▶ **Tasks to carry out**
1. In the EGR cooler recall thread, what did the dealer tell the original poster the recall work would involve?
2. Write the next part of the EGR cooler recall thread, picking up where it stops.

---------- Passage

# EGR cooler recall



## shikbas (Mar 12, 2011)

Hi all
I got this recall from BMW,14 535d
I called the dealer,they said it will take few hours to remove engine parts,inspect and then if they need will order parts to install
I know this is a safety issue but also a :dunno:waste of time to me


----------



## APLinhares (Oct 25, 2017)

So?


----------



## shikbas (Mar 12, 2011)

So if BMW have the parts ready to go as they know of this problem all over the world,dealer could inspect and replace parts on the same visit,people have work to do


----------



## Doug Huffman (Apr 25, 2015)

shikbas said:


> So if BMW have the parts ready to go as they know of this problem all over the world,dealer could inspect and replace parts on the same visit,people have work to do


No. The dealer own his stock and pays interest on its financing. BMW AG, BMW NA are not the independent franchisee dealer.


----------



## Ziggy328xi (Sep 27, 2018)

--------------------
---------- Material shown

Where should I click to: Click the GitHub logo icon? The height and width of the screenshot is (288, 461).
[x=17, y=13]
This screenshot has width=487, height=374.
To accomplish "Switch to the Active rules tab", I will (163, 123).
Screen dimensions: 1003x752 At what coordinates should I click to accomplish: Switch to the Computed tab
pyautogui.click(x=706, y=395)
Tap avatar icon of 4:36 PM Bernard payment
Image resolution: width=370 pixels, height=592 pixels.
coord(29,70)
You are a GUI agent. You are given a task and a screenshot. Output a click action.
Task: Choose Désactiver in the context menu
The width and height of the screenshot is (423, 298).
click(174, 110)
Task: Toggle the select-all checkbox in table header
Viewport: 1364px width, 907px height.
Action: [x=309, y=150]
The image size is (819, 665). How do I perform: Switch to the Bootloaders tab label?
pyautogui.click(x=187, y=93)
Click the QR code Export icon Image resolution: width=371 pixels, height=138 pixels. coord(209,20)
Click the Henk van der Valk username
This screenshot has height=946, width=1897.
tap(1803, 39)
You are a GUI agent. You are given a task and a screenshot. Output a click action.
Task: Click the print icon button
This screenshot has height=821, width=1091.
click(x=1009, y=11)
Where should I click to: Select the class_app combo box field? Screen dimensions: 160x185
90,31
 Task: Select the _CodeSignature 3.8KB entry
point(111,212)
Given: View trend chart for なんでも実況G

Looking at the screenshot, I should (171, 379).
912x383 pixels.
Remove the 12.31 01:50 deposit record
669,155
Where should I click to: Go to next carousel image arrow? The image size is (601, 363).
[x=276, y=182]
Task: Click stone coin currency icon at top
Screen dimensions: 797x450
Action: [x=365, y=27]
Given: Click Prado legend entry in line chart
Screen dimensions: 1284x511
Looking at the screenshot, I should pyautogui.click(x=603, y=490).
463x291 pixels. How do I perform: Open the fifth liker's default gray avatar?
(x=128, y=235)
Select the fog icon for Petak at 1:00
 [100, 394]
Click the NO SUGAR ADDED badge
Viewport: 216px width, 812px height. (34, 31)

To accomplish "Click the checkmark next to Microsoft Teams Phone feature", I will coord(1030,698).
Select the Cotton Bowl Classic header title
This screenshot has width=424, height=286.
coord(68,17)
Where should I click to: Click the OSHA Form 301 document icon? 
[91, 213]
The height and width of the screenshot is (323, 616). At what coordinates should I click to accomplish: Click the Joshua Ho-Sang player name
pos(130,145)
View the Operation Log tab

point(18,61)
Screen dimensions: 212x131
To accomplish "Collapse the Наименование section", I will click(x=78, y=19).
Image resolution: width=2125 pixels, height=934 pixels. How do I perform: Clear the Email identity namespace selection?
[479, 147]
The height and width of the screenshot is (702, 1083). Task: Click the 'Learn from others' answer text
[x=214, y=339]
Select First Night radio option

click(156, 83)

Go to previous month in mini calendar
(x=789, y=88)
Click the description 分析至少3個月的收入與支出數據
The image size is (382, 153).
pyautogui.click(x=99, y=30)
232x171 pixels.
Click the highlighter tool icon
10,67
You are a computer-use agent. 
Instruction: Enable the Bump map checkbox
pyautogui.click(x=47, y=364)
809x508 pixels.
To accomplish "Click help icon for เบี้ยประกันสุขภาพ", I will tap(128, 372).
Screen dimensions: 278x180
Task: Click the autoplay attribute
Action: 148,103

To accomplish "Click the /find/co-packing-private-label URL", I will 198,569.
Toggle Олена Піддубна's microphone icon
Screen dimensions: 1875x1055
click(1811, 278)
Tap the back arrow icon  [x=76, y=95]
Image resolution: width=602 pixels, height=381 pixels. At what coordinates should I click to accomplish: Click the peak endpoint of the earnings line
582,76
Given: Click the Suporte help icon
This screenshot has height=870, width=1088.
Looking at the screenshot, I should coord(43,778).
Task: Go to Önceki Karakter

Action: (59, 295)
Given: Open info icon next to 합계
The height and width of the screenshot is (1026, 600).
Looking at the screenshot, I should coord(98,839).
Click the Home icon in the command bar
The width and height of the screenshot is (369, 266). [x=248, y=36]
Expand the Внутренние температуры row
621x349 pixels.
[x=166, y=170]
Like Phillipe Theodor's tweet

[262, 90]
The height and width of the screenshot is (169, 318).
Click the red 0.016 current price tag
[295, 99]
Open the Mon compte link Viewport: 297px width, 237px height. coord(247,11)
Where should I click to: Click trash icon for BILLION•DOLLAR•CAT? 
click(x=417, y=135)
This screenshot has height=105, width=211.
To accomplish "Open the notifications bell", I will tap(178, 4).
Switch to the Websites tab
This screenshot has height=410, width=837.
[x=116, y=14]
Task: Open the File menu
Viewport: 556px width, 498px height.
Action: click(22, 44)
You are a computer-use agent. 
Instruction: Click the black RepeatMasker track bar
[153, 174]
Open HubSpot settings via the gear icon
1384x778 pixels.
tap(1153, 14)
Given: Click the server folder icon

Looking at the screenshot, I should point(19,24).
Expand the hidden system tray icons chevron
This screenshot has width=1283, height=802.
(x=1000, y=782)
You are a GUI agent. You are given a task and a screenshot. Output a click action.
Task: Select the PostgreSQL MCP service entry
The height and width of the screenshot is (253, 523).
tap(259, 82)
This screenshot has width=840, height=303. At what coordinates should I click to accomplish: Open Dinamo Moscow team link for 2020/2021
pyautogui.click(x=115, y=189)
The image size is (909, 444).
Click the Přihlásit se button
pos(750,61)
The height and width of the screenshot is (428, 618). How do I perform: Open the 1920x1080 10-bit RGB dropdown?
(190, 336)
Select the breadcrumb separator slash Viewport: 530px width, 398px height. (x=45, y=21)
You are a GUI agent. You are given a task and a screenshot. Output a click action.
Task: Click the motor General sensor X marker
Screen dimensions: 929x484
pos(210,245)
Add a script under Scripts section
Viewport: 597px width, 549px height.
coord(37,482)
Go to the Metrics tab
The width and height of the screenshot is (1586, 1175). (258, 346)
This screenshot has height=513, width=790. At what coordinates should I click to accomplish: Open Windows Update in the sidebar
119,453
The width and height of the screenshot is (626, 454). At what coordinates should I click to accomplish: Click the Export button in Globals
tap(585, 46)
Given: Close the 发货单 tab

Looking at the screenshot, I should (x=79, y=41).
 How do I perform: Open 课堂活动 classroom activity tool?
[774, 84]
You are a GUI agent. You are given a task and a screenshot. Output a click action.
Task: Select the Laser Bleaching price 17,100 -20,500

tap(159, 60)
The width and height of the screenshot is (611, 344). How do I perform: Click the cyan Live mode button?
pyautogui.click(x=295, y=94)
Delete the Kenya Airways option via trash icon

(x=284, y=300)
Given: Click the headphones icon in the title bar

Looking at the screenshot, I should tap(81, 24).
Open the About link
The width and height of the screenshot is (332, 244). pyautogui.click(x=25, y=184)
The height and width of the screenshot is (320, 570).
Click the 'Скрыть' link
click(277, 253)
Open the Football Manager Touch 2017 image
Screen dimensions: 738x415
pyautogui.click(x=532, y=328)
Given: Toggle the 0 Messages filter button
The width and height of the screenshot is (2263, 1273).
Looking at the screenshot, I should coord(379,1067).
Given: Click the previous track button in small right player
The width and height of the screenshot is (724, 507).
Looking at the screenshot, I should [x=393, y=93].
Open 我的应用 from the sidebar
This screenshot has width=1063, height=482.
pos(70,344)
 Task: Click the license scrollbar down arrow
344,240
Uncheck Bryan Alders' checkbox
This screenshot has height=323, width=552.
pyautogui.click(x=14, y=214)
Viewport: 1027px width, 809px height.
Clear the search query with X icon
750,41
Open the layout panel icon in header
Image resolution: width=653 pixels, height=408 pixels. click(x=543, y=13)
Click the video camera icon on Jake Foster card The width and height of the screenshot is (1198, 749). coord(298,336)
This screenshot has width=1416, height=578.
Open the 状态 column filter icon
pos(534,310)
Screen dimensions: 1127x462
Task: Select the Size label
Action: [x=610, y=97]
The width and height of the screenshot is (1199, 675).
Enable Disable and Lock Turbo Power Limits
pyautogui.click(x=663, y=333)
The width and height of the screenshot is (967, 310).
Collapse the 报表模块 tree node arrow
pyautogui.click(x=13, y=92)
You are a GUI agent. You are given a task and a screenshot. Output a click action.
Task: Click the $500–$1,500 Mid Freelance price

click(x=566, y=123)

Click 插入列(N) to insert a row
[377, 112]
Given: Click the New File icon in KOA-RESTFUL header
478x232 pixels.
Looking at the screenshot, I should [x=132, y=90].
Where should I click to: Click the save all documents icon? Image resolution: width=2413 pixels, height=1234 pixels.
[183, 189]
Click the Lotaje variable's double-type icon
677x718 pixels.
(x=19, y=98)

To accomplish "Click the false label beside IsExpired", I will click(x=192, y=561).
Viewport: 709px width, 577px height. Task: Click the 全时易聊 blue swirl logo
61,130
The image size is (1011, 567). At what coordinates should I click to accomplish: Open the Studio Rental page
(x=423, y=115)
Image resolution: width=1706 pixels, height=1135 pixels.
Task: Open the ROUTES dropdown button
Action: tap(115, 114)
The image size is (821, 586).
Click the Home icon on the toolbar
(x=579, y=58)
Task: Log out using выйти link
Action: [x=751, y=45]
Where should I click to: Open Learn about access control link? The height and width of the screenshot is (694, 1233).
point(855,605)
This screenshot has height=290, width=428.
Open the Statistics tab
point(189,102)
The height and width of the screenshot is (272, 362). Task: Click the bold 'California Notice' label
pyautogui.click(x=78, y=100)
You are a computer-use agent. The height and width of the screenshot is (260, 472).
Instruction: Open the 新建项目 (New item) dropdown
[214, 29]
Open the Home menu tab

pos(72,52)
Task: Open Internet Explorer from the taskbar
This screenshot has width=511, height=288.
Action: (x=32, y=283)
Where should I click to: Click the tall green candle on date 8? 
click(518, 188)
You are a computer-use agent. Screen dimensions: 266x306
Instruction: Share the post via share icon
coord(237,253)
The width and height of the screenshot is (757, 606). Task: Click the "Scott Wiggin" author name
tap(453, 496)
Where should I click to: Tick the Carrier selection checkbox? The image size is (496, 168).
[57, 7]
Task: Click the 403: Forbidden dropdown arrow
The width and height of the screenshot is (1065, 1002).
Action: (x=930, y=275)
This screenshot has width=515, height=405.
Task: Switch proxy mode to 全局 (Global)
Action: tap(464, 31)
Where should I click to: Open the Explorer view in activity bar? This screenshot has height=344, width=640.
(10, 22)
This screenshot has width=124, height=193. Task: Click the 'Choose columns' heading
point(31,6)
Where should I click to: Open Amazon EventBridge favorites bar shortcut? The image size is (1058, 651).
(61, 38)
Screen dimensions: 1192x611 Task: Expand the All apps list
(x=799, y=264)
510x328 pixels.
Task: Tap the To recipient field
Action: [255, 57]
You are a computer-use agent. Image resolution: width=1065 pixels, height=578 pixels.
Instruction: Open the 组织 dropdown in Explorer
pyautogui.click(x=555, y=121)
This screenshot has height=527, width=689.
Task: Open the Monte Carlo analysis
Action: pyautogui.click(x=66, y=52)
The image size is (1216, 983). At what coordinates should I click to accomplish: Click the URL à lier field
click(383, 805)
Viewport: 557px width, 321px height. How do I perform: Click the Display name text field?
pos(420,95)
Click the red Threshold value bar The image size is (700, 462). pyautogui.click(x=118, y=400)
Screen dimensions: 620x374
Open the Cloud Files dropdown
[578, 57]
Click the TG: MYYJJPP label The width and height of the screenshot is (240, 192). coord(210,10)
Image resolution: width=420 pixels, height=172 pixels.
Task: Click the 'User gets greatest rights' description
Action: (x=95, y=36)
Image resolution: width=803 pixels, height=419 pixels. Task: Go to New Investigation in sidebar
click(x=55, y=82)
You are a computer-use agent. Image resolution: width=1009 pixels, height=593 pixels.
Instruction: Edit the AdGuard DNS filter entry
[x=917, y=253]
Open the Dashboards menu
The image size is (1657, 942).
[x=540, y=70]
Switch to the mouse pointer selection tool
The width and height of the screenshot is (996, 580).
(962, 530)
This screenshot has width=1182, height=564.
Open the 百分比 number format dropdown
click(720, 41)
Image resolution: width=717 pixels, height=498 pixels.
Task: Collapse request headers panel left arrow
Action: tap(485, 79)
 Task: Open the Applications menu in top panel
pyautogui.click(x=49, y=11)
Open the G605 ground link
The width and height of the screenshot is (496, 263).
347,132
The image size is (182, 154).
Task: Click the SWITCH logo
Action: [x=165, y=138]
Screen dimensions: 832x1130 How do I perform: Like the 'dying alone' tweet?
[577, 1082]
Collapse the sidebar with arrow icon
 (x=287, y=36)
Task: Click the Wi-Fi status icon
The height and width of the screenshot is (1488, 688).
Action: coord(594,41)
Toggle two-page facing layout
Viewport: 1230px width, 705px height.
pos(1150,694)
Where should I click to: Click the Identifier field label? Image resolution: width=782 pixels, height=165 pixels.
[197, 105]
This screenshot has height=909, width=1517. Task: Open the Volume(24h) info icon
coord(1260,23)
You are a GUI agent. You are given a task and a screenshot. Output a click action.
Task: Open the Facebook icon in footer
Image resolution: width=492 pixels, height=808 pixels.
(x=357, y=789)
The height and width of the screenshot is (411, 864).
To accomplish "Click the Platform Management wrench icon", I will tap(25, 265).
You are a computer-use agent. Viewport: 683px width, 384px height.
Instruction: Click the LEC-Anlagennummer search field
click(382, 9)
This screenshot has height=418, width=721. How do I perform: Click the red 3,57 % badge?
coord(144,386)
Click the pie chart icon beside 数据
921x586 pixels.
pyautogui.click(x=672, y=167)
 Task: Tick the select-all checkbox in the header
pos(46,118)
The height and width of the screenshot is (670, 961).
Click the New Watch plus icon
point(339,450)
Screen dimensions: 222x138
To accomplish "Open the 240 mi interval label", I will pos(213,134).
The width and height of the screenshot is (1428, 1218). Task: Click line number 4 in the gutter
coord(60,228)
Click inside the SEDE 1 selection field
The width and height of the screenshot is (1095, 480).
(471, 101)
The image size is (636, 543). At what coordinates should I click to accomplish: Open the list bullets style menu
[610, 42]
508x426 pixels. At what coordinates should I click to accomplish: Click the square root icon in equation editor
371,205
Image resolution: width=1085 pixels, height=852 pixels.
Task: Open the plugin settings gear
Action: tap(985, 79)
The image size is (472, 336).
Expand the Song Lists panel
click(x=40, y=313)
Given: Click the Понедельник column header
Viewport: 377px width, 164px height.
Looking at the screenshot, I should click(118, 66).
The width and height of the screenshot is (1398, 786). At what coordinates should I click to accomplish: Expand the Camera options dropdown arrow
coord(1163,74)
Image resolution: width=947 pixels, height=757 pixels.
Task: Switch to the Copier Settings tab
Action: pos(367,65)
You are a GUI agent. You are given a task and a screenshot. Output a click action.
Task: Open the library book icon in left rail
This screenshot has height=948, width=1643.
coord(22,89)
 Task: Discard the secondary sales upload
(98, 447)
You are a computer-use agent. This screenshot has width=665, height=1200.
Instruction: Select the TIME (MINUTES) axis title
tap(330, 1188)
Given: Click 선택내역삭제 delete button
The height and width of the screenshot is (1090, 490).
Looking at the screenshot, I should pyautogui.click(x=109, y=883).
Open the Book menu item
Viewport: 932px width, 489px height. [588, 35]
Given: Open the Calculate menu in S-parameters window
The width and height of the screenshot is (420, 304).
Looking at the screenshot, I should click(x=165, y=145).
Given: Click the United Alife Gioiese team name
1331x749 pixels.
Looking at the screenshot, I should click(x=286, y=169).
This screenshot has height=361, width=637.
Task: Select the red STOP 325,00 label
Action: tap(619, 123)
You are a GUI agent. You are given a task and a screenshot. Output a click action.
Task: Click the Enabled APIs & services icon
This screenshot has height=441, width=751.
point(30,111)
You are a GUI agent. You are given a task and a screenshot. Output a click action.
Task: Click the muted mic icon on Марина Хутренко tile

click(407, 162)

--------------------

▶ **Response list**
1. Several hours to remove engine parts and inspect them, and then, if needed, ordering parts to install.

2.
shikbas said:


> So if BMW have the parts ready to go as they know of this problem all over the world,dealer could inspect and replace parts on the same visit,people have work to do


The whole process of inspecting, getting approval etc is a process in itself and took me over half the day today since we need to take pictures and submit them for BMW NA to look at. then we need to order parts which are only released when BMW NA gets the pictures and releases them for the specific vin. This isnt going to be a fast process just yet.

One i did today needs intake, egr cooler and egr valve. and parts had to submit a ticket to BMW NA and they submitted the ticket at 1pm ish and still didnt hear back by 5pm . i probably wont see parts till monday or tuesday if im lucky.


----------



## APLinhares (Oct 25, 2017)

Dealer couldn't be making stock of parts that he couldn't even use... 
And parts aren't all equal; egr coolers aren't all the same for the several models.


Doug Huffman said:


> No. The dealer own his stock and pays interest on its financing. BMW AG, BMW NA are not the independent franchisee dealer.


:thumbup:


----------



## shikbas (Mar 12, 2011)

Thank you all for the explanations


----------



## jck66 (Nov 28, 2017)

So I took my car in for service yesterday (oil service + EGR recall) and the SA called in the afternoon to tell me that he was keeping it overnight. He mumbled something about a camera issue and that parts wouldn't be available until the following day (today). I haven't found the service folks that this particular dealer to be overly communicative.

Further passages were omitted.